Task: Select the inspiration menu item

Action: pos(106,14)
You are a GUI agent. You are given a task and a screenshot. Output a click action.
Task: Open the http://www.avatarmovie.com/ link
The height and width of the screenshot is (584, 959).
########
Copy out each of the records above line for line, keeping every word and number unchanged.

▸ **Output of the task**
Task: Select the inspiration menu item

Action: pos(106,14)
You are a GUI agent. You are given a task and a screenshot. Output a click action.
Task: Open the http://www.avatarmovie.com/ link
The height and width of the screenshot is (584, 959).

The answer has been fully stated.